In [1]:
import time

import numpy as np
import pandas as pd

# Jupyter Notebooks for Research

## 2. Multi Notebook Projects

I find that some of my notebooks get out of hand. Weeks of work leads to 100+ cells.
The notebook feels encumbered (browser, kernel or server load?). A kernel restart
means 10+ mins to get back to where I was. Its unpleasant.

There is probably sub-optimal code in there but the real issue is that I've abused a
the single notebook model and its time to do better.

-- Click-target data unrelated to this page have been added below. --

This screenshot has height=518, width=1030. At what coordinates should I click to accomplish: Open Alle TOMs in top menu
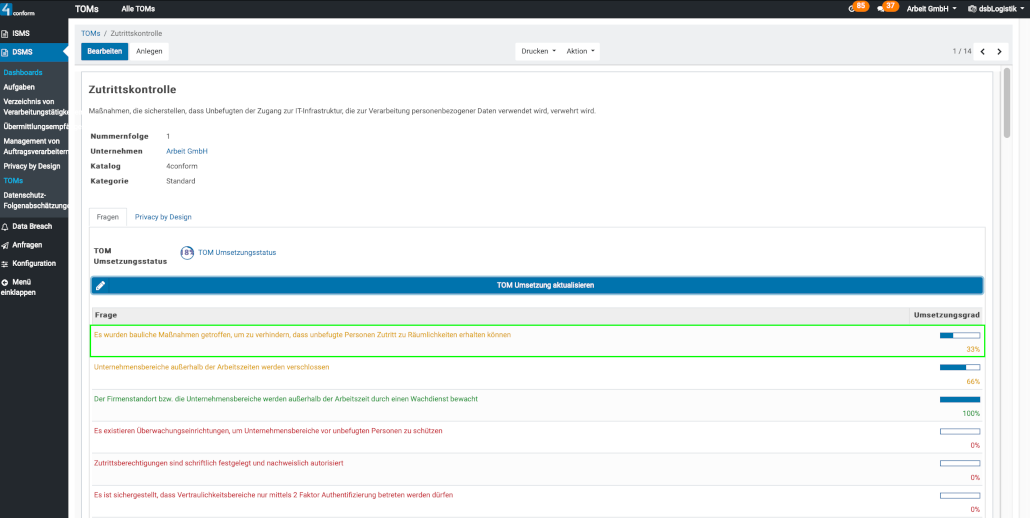click(x=138, y=9)
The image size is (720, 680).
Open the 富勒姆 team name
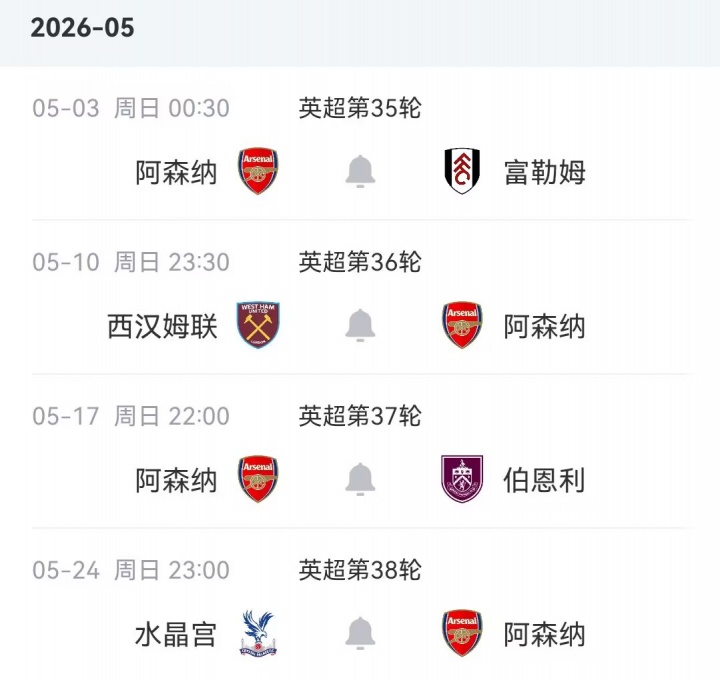(544, 172)
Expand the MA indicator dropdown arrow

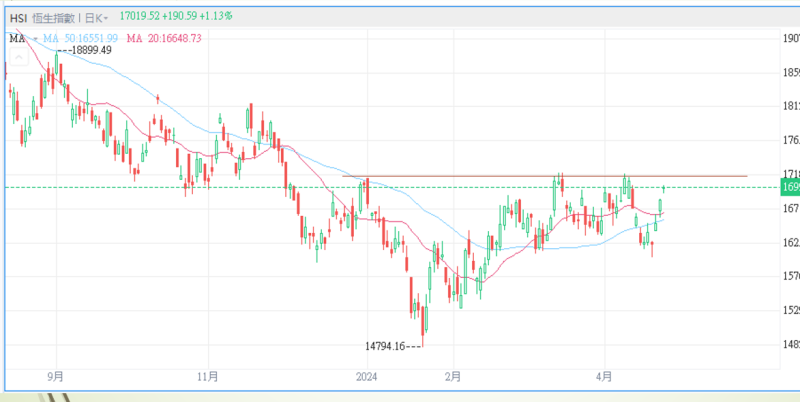tap(35, 38)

### Splitting your notebook into multiple notebooks

Maybe you could think of this as the chapters of the analysis. Technically, I suppose
"books" might seem more natural but with a substantial dataset and/ or compute intensive
analyses I reckon you'll be best splitting on what you'd consider chapters. Here's an
example project layout:

1. Data preparation
2. Exploratory analysis
  1. Facet 1
  2. Facet 2
3. Model fitting

The main technical aspect you need to consider is **exchanging data between the notebooks**.
In this example you might have something like the following dependency tree:

```
01_01_data_prep.ipynb
│
└───
│   │   02_01_facet_1.ipynb
│   │   02_02_facet_2.ipynb
│   └───
└───────│   03_01_model.ipynb
```

There are a variety of ways you can acheive this and its going to be pretty straightforward.
I would advise some form of checksumming though.

### Generate data

First we generate our raw dataset.

In [2]:
def long_running_data_generation(n=5):
    time.sleep(n)
    np.random.seed(seed=444)  # vcs would be a pain without this
    return pd.DataFrame(np.random.randn(100, 4), columns=list('ABCD'))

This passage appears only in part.